Robert J. Sawyer
48 quotes
Biography
Robert James Sawyer is a Canadian and American writer of science fiction. He is the author of 25 published novels, and his short fiction has appeared in magazines and journals such as Analog Science Fiction and Fact, Amazing Stories, On Spec, and Nature, in addition to several anthologies.
"Learning to ignore things is one of the great paths to inner peace."
"There is no indisputable proof for the big bang,"said Hollus. "And there is none for evolution. And yet you accept those. Why hold the question of whether there is a creator to a higher standard?"
"It is either coincidence piled on top of coincidence,"said Hollus, "or it is deliberate design."
"No one disputes that seeming order can come out of the application of simple rules.
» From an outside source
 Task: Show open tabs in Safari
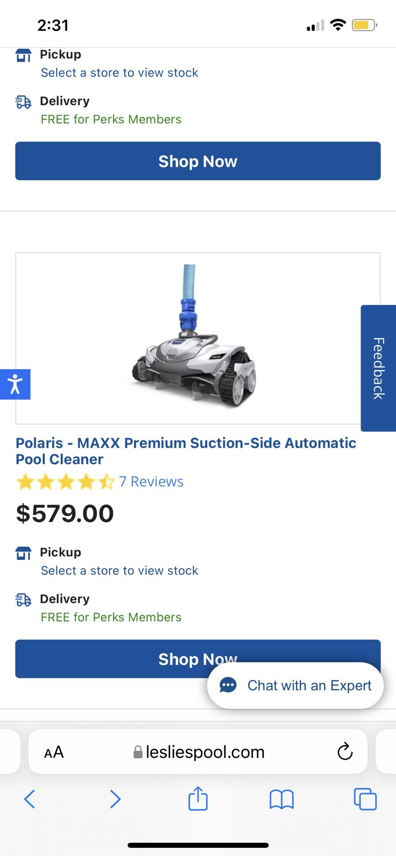(x=365, y=799)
But who wrote the rules?"
"It embodies, perhaps more clearly than anything else I've written, the central theme of all my work: namely, that clearheaded, unflinching, rational thinking is the only effective way to deal with reality."
"You know his dictum: nothing is anything unless it is something. That is, a concept without material reality is meaningless."
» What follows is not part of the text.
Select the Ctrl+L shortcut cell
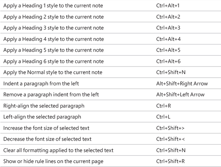Image resolution: width=221 pixels, height=167 pixels. click(163, 117)
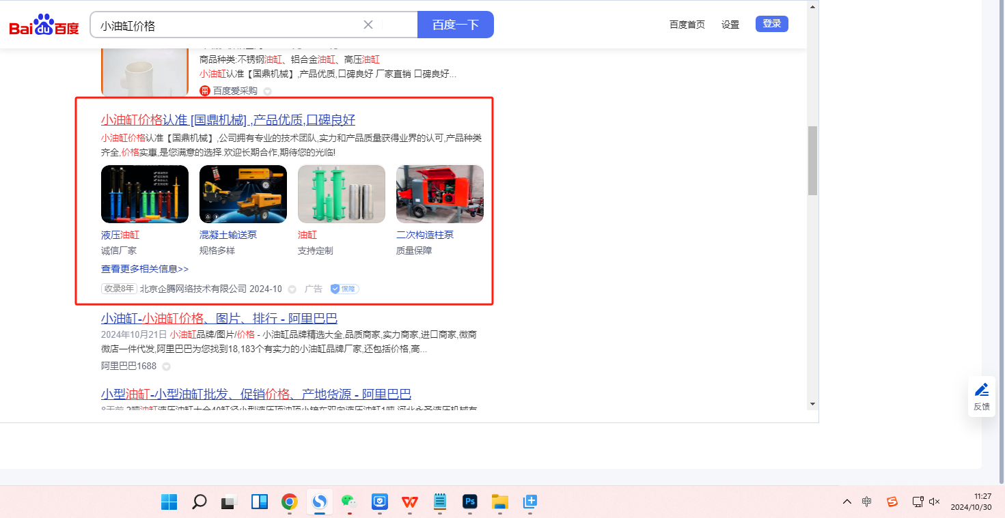1005x518 pixels.
Task: Go to 百度首页 in the top navigation
Action: (687, 25)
"I am a priest. It’s my job to whip individuals or groups into a frenzy."
"Science holds our answer; knowledge—real knowledge, verifiable knowledge, not superstition, not religious nonsense—will be our salvation."
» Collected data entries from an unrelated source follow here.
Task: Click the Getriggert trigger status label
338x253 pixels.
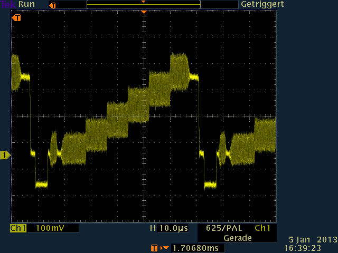Action: tap(262, 4)
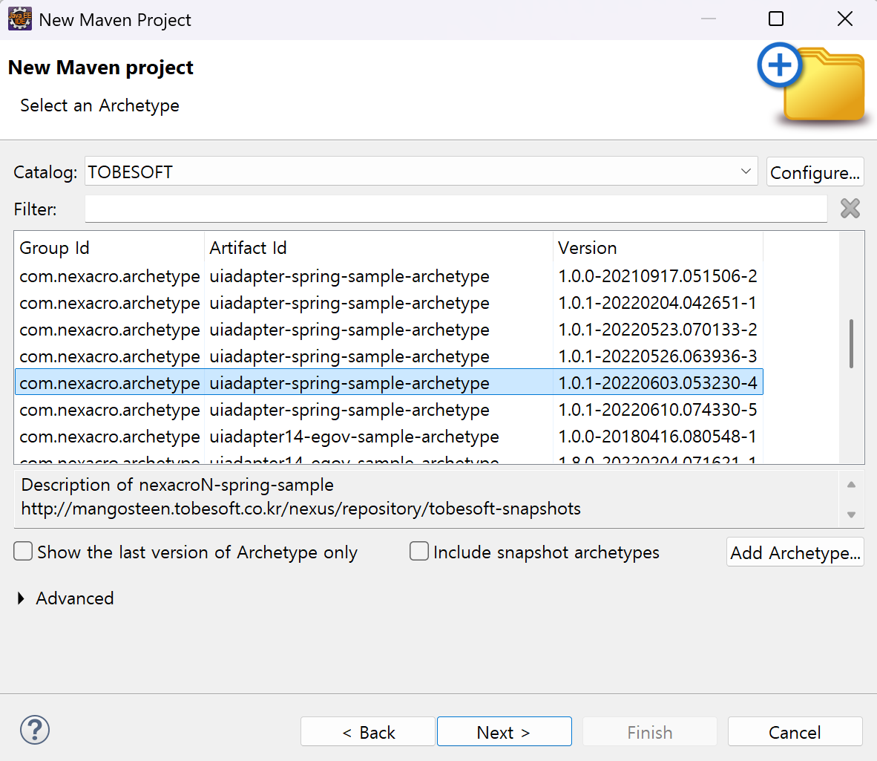Select archetype version 1.0.1-20220610.074330-5
This screenshot has width=877, height=761.
(657, 410)
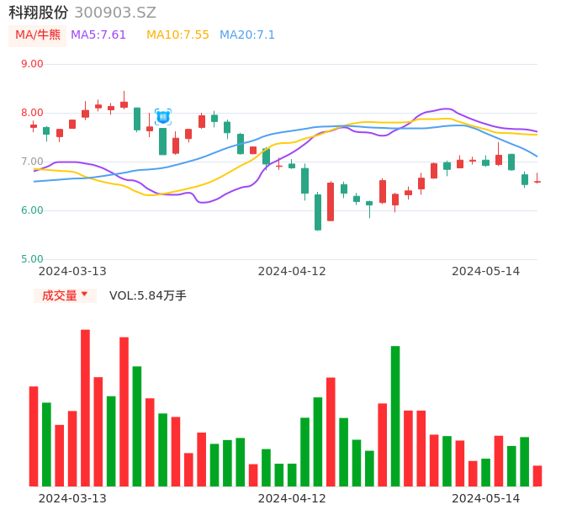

"I’m old, and if that has one advantage, it’s perspective: I’ve seen so much change during my lifetime."
"Nothing is anything unless it is something. In other words, a concept without material reality is meaningless."
"The sad truth, Afsan, is that often what we intend has little to do with what we achieve."
"Only a fool fights in a building that’s on fire."
"The intelligent person must abhor violence."
"But here’s the rub: equality doesn’t necessarily mean being the same. It’s possible to be different but equal. Yes, the male may be more ornate or more powerful in many cases, but the female controls mating, choosing the male, and also, of course, it is the female who brings new life into the world. Which is better? No one can say. Equal, but different."
"“Good luck—and God protect.” I was sure that little reference to God was for the sake of the network cameras. Ching-Mei was an atheist. She only had faith in empirical data, in experimental results."
"Adjectives modify nouns, adverbs modify verbs, advertisers modify the truth."
"It turned out that big-bucks science had been a purely mid-twentieth-century phenomenon, starting with the Manhattan Project and ending with the fall of the Soviet Union."
"Failing to act is a decision in and of itself."
"Throwing some light on the subject had only made the mystery deeper."
"Jag barked dismissively. “Philosophy,” he said. “Not science. They just want to believe that.”"
"You are spoiled by being a sociologist, Lansing. In the hard sciences, we occasionally have to face the reality that some of our theories will actually be disproven."
"“What arrogant fools we are!” said Jag. “Don’t you see?” To this day, despite all the humbling lessons the universe has already taught us, we still try to retain a central role in creation. We devise theories of cosmology that say the universe was destined to give rise to us, that it had to evolve life like us. Humans call it the anthropic principle, my people called it the aj-Waldahudigralt principle, but it’s all the same thing: the desperate, deep-rooted need to believe that we are significant, that we’re important."
"It had to begin somewhere—maturity, the stage after the midlife crisis, peace. It had to begin somewhere."
"“Children play with toy soldiers,” said Keith, looking now at Jag. “Child races play with real ones. Maybe it’s time all of us grew up a bit.”"
"There was a small crucifix above the door to his room; it had been there since he’d been a little boy. He stared up at the tiny Jesus—but there was no point in praying. The die was cast; what was done was done."